It wasn’t until being forced to see a doctor after an ambulance ride that I started to see myself as sick. Before that, I guess I was just too stubborn to admit I needed help. I don’t remember having a tick, but I remember starting to have symptoms around the age of 14. I should have paid more attention to those symptoms and gone to see a doctor, but instead, I kept pushing my body and having fun. I joined the basketball team my freshman year and the track team my sophomore year but ended up having to quit both halfway through the seasons because my body couldn’t keep up. Even then, I refused to believe anything was wrong with my health. Instead, I attributed having to leave the teams to being weak and a quitter. I had seen family members struggle with their health, and I didn’t want that to be me.

It wasn’t until my junior year of high school that I started to pay attention. I seemed to miss more school than I attended, and I left inside an ambulance on multiple occasions. Where before I could convince myself that my poor health was really just a lack of strength, now it was clear that something was wrong. I saw a different doctor or had a new test done every single week, but nothing provided any answers.

By my senior year of high school, we had slowed the search for a diagnosis because, honestly, we had run out of ideas. By November, I was too sick to attend school any longer, so I did it from home. It was hard to be away from school and my friends when I didn’t even know the reason why. I had been seeing a new doctor at the time who was the only health professional I ever saw who I genuinely did not like, which is annoying now because I owe a lot to him haha. I had a nurse friend who suggested I get tested for POTS, which is a heart syndrome, and I asked him about it. He said that he didn’t know what POTS was, but that I should just forget that and get tested for lyme disease instead because his brother is a lyme doctor. He was so arrogant and rude about it that I almost didn’t get tested just to spite him. And besides, I had seen dozens of amazing doctors who never mentioned anything about lyme disease, so why should the most unlikable one be right?

Luckily, I put my pride aside and ended up getting tested for both lyme and POTS. I truly did not believe I had lyme disease, but I got tested anyway because I had been getting tested for everything. I remember telling my mom that I couldn’t wait for the lyme test to come back negative so that doctor would be brought down a few notches (real mature, I know).

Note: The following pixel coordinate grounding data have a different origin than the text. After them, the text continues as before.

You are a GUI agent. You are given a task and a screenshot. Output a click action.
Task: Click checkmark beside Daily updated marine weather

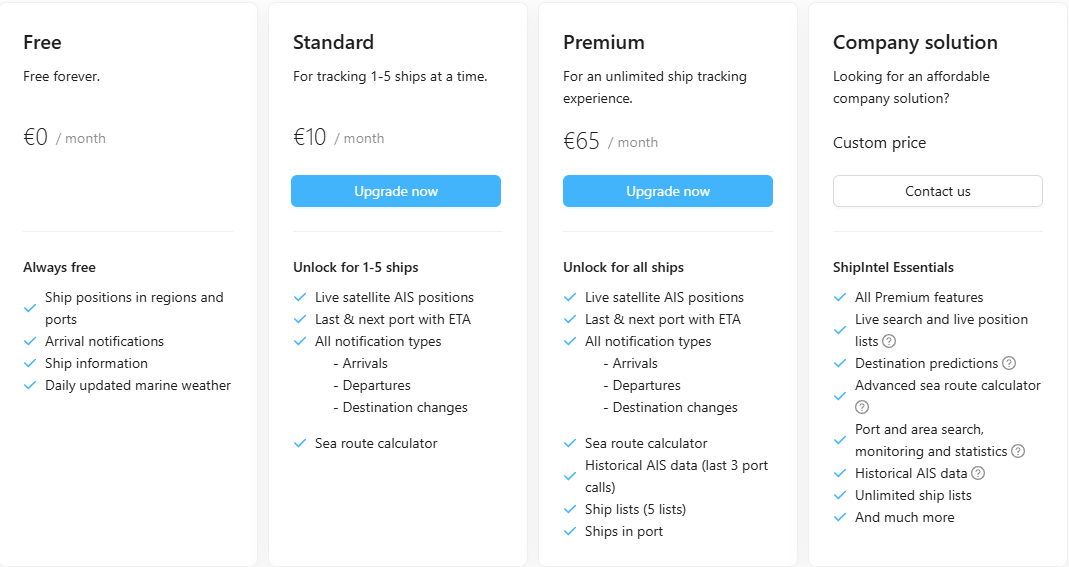click(x=30, y=386)
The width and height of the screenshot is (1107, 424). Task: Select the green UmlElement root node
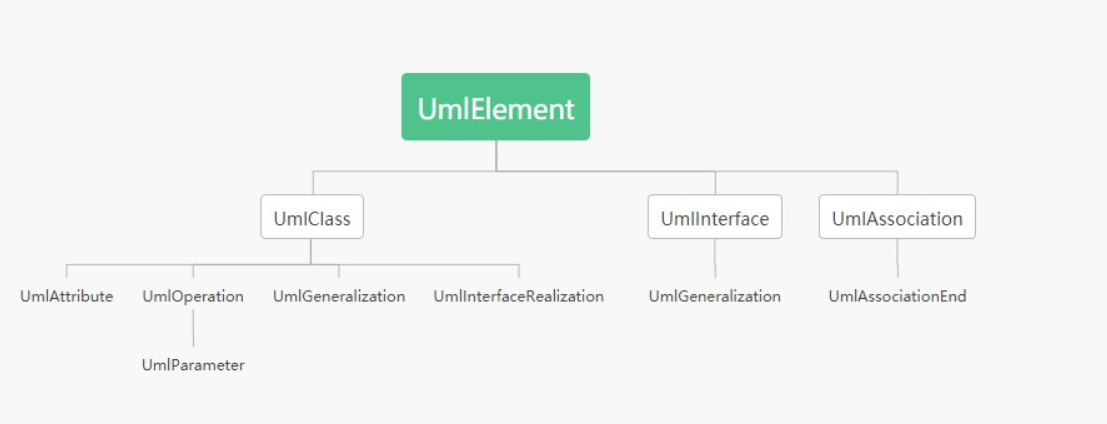click(x=495, y=107)
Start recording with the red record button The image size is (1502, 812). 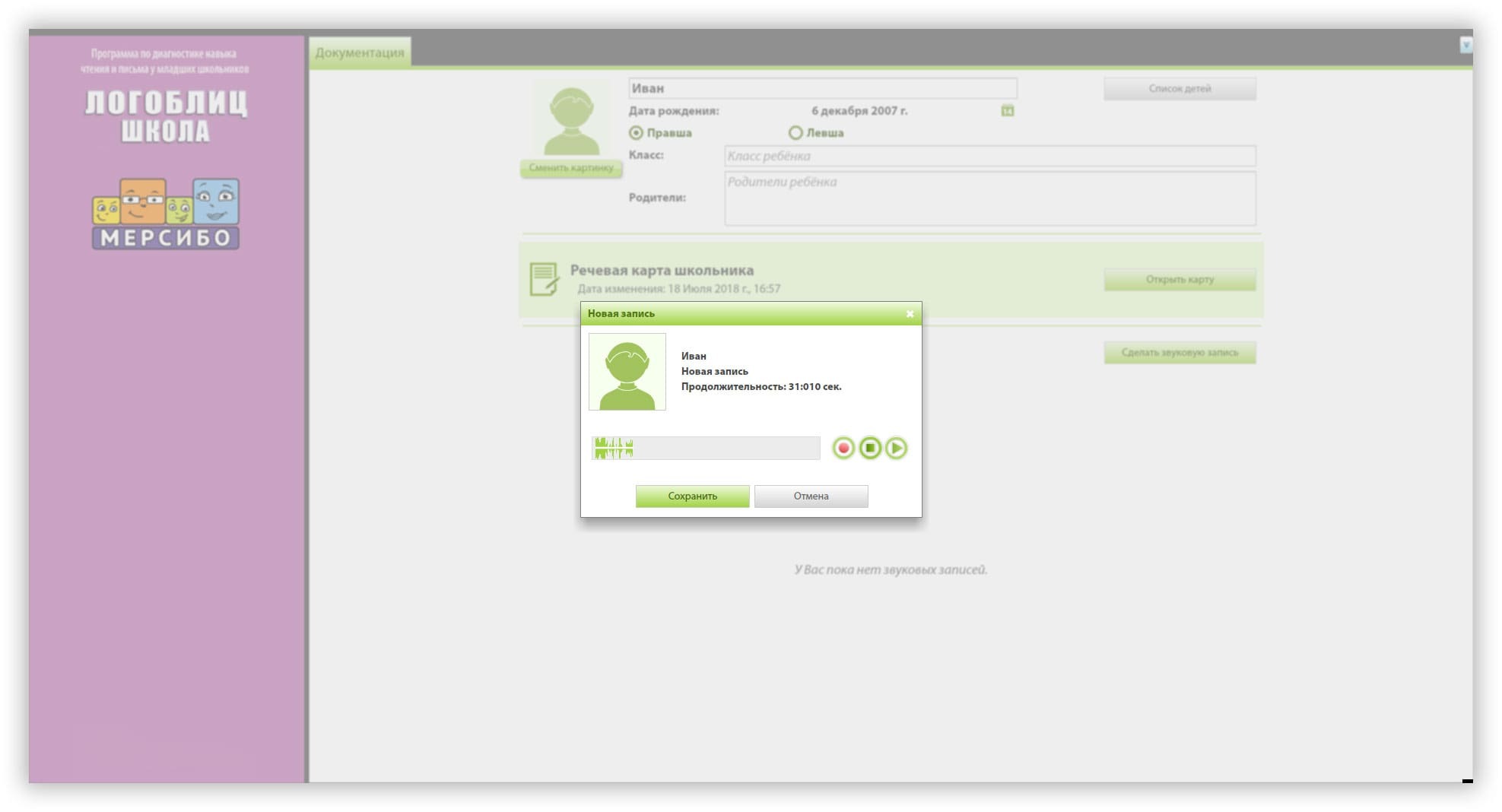point(843,448)
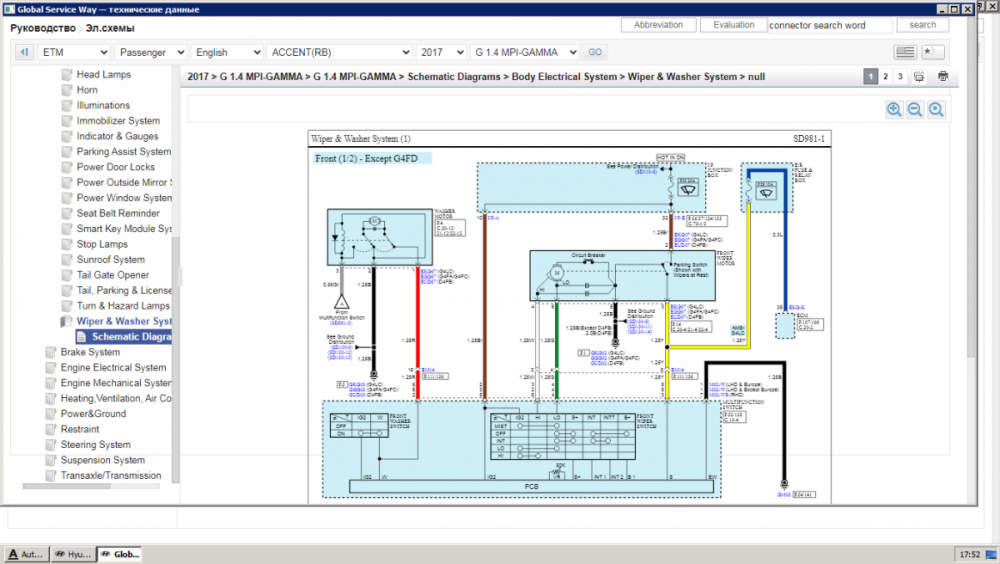Collapse the left navigation panel arrow
This screenshot has width=1000, height=564.
(x=181, y=277)
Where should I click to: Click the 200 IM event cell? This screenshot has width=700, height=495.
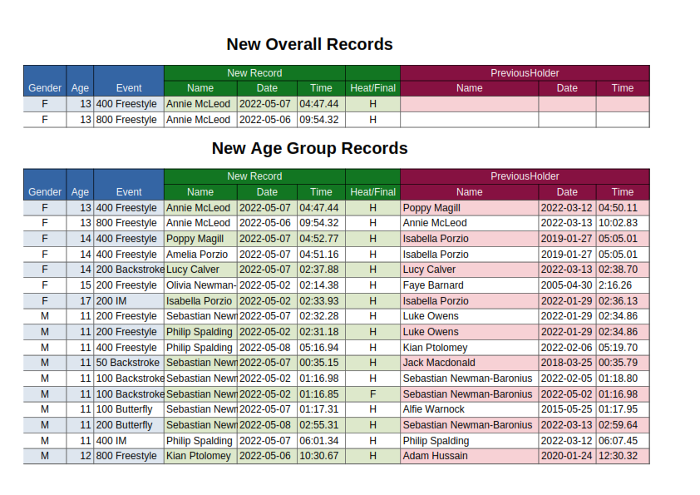128,301
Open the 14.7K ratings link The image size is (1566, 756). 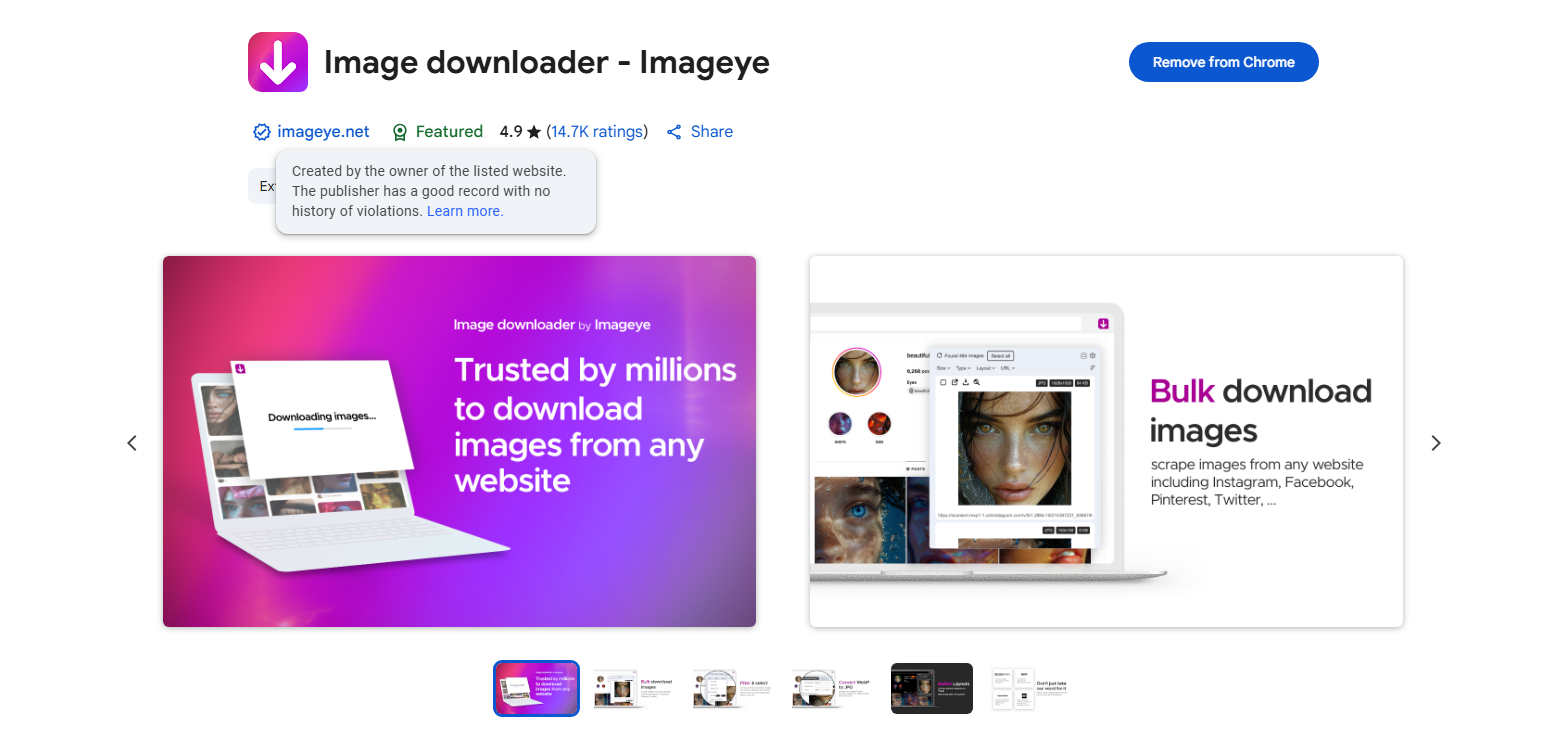(596, 132)
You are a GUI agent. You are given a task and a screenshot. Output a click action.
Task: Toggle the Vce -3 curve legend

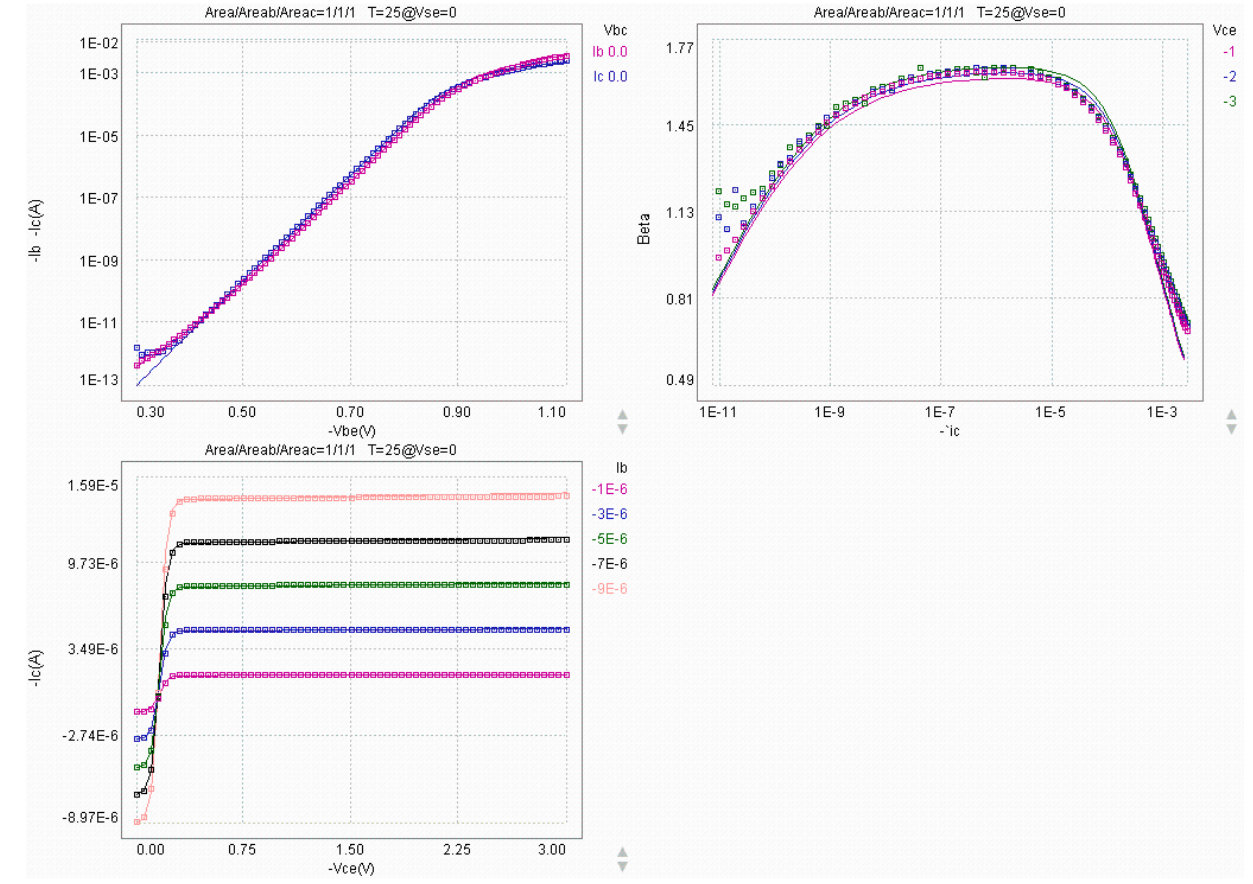[1229, 101]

A few weeks later on December 11th of 2013, I received a diagnosis of the heart syndrome called POTS and had kind of forgotten I had been tested for lyme. I remember feeling so happy that I finally found something wrong, and I felt nothing but hope for the future. Later that night, the phone rang with the results of the lyme test. My mom answered the phone, fully expecting the familiar news that everything came back normal, especially since I had already found a diagnosis. I knew just by the look on her face that I had lyme disease. It wasn’t until later that I learned the heart syndrome was caused by the lyme spirochetes and knowing about both was a blessing. But at the time, finding two illnesses on the same day didn’t feel like a blessing. Instead, I felt overwhelmed and afraid for what this all meant for my future.

When I think back, I am amazed by my resilience and strength. I think if I knew how long my health journey would become, I would have given up on that day in 2013. But hope is what has kept me going. Hope that a New Year, a new treatment, or a new doctor will bring me health. I’ve had weeks where I feel completely healed, and I’ve had months where I’m not sure I will ever be able to walk up stairs again. I wish I could say the times of healing have been more constant than the times spent in rock bottom, but that hasn’t been the case. In both situations, however, I’ve tried to cling to hope while still enjoying today, no matter how crappy it may seem. Because although I haven’t accepted that I will be chronically ill forever, I have accepted that there will always be something hard. If it isn’t lyme disease, it will be something else that I wish I could change or make go away. So I try to find the good—the little joys that make each breath worth it. I’m not perfect at this, and I sometimes fail to see anything positive at all. But I’m trying—and that has made all the difference.